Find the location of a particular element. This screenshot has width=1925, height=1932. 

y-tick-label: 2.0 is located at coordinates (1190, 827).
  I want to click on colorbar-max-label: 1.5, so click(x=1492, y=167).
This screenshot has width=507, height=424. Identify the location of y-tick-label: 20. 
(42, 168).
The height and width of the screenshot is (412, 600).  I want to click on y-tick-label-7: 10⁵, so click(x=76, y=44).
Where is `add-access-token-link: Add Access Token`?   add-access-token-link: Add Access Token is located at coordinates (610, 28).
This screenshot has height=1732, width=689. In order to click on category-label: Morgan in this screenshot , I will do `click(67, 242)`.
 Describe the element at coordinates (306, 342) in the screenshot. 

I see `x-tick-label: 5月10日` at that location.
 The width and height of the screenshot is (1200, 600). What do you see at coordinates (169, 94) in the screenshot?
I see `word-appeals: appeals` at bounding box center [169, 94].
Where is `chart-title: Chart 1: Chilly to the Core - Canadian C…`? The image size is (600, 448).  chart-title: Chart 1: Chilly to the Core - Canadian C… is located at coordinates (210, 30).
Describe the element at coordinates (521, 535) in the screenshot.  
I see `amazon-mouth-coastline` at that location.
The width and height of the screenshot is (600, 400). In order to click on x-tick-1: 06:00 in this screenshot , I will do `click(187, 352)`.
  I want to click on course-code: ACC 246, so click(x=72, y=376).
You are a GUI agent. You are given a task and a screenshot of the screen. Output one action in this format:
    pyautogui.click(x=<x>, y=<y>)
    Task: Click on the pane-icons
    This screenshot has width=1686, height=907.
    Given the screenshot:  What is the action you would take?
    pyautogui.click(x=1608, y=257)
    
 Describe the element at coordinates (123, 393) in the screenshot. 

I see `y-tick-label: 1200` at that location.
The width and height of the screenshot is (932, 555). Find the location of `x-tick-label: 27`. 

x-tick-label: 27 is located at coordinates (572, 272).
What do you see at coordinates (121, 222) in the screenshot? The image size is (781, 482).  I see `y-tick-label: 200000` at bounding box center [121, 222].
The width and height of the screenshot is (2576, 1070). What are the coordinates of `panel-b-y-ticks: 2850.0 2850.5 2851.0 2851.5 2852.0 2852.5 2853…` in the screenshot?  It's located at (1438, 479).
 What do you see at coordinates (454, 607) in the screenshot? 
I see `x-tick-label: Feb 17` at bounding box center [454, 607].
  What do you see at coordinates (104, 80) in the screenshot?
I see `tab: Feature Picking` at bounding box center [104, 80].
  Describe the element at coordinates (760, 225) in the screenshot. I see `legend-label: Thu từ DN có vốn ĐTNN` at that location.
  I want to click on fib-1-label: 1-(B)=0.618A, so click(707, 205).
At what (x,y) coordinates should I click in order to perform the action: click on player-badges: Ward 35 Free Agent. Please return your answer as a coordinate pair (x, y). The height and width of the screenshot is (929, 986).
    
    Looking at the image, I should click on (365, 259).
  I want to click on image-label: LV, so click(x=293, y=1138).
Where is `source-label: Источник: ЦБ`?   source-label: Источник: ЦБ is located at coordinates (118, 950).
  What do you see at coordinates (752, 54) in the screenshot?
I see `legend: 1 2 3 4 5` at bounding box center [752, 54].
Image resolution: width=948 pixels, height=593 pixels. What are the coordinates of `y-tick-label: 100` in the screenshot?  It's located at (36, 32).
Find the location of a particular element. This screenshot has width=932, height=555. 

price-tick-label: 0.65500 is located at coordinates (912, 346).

EXERCISE BRIEF:
Return all of the lines above, unchanged in every character.

TASK OUTPUT:
Find the location of a particular element. This screenshot has width=1925, height=1932. 

y-tick-label: 2.0 is located at coordinates (1190, 827).
  I want to click on colorbar-max-label: 1.5, so click(x=1492, y=167).
This screenshot has width=507, height=424. Identify the location of y-tick-label: 20. 
(42, 168).
The height and width of the screenshot is (412, 600).  I want to click on y-tick-label-7: 10⁵, so click(x=76, y=44).
Where is `add-access-token-link: Add Access Token`?   add-access-token-link: Add Access Token is located at coordinates (610, 28).
This screenshot has height=1732, width=689. In order to click on category-label: Morgan in this screenshot , I will do `click(67, 242)`.
 Describe the element at coordinates (306, 342) in the screenshot. 

I see `x-tick-label: 5月10日` at that location.
 The width and height of the screenshot is (1200, 600). What do you see at coordinates (169, 94) in the screenshot?
I see `word-appeals: appeals` at bounding box center [169, 94].
Where is `chart-title: Chart 1: Chilly to the Core - Canadian C…`? The image size is (600, 448).  chart-title: Chart 1: Chilly to the Core - Canadian C… is located at coordinates (210, 30).
Describe the element at coordinates (521, 535) in the screenshot.  
I see `amazon-mouth-coastline` at that location.
The width and height of the screenshot is (600, 400). In order to click on x-tick-1: 06:00 in this screenshot , I will do `click(187, 352)`.
  I want to click on course-code: ACC 246, so click(x=72, y=376).
You are a GUI agent. You are given a task and a screenshot of the screen. Output one action in this format:
    pyautogui.click(x=<x>, y=<y>)
    Task: Click on the pane-icons
    This screenshot has width=1686, height=907.
    Given the screenshot:  What is the action you would take?
    pyautogui.click(x=1608, y=257)
    
 Describe the element at coordinates (123, 393) in the screenshot. 

I see `y-tick-label: 1200` at that location.
The width and height of the screenshot is (932, 555). Find the location of `x-tick-label: 27`. 

x-tick-label: 27 is located at coordinates (572, 272).
What do you see at coordinates (121, 222) in the screenshot? The image size is (781, 482).  I see `y-tick-label: 200000` at bounding box center [121, 222].
The width and height of the screenshot is (2576, 1070). What are the coordinates of `panel-b-y-ticks: 2850.0 2850.5 2851.0 2851.5 2852.0 2852.5 2853…` in the screenshot?  It's located at (1438, 479).
 What do you see at coordinates (454, 607) in the screenshot? 
I see `x-tick-label: Feb 17` at bounding box center [454, 607].
  What do you see at coordinates (104, 80) in the screenshot?
I see `tab: Feature Picking` at bounding box center [104, 80].
  Describe the element at coordinates (760, 225) in the screenshot. I see `legend-label: Thu từ DN có vốn ĐTNN` at that location.
  I want to click on fib-1-label: 1-(B)=0.618A, so click(707, 205).
At what (x,y) coordinates should I click in order to perform the action: click on player-badges: Ward 35 Free Agent. Please return your answer as a coordinate pair (x, y). The height and width of the screenshot is (929, 986).
    
    Looking at the image, I should click on (365, 259).
  I want to click on image-label: LV, so click(x=293, y=1138).
Where is `source-label: Источник: ЦБ`?   source-label: Источник: ЦБ is located at coordinates (118, 950).
  What do you see at coordinates (752, 54) in the screenshot?
I see `legend: 1 2 3 4 5` at bounding box center [752, 54].
Image resolution: width=948 pixels, height=593 pixels. What are the coordinates of `y-tick-label: 100` in the screenshot?  It's located at (36, 32).
Find the location of a particular element. This screenshot has width=932, height=555. 

price-tick-label: 0.65500 is located at coordinates (912, 346).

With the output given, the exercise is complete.